The meeting represents two hours of constant thinking on my feet, and responding to queries. On this occasion, I am also sorely pressed by one of the attendees, who decides to challenge me repeatedly. I cope womanfully. Because in normal life, I am a capable, competent and confident person!

But when I am caught in a threatening situation at work, all capability, competence and confidence flies out of the window. And that's a horrible feeling.

So its not surprising that today I find myself practising avoidance techniques.

- I avoid leaving my flat for a while, choosing to flick through Facebook instead.
- I avoid the Town Hall until mid-afternoon
- I avoid walking past Line Manager's desk
- I avoid entering the office until I know who else is in there
- I avoid going anywhere near Spiteful Manager

A few other things interfere with my determination to actually get some work done.

- Life Coach Colleague rings me for a long chat
- My young friend Leslie rings to tell me about her trip away
- Angie rings to tell me how she is feeling following her latest relapse

But I manage to complete the task which is most pressing.
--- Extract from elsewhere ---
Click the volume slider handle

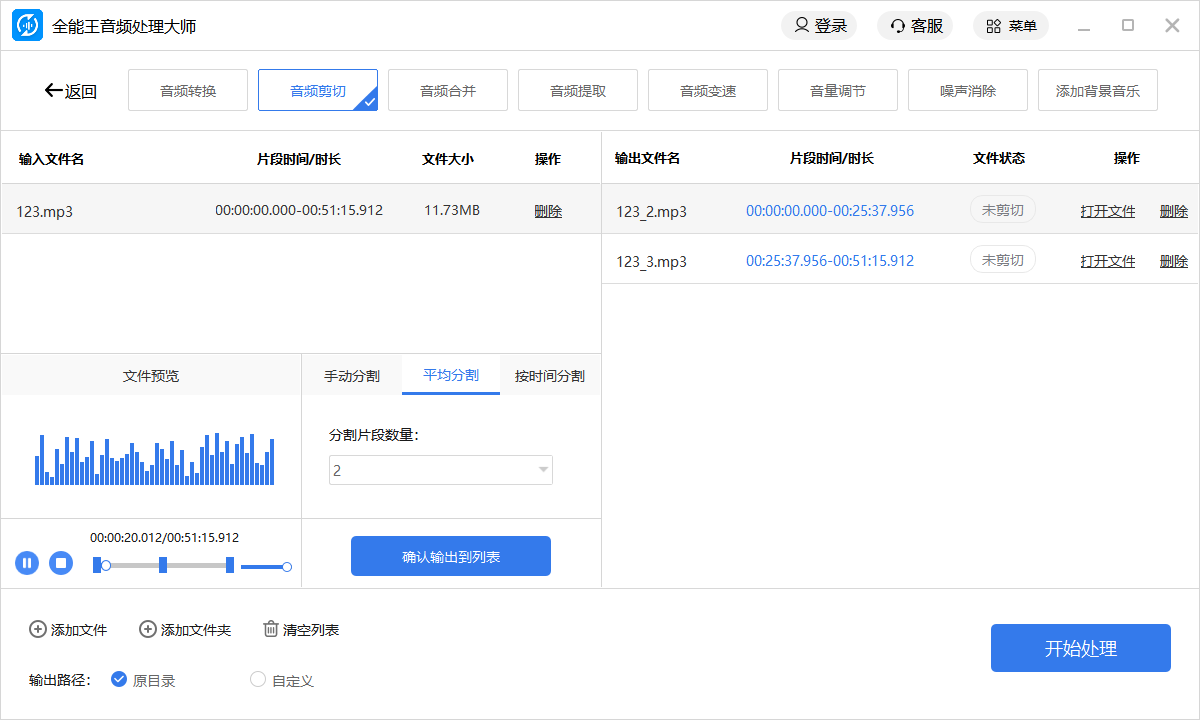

I manage to complete my leave request card which ensures that I will not have any untaken leave days this year. Most important.

At the day's end, I email New Boss as he has instructed and make a formal request for an Occupational Health referral (apparently necessary as part of his Process). New Boss replies saying that he has already put matters in train....

I experience one of my usual wobbles, when I wonder if I might not have misjudged New Boss, and that his bluster and bluff actually conceals a person of depth, sensitivity and empathy.

Then I give myself a damn good shake.
And come to my senses.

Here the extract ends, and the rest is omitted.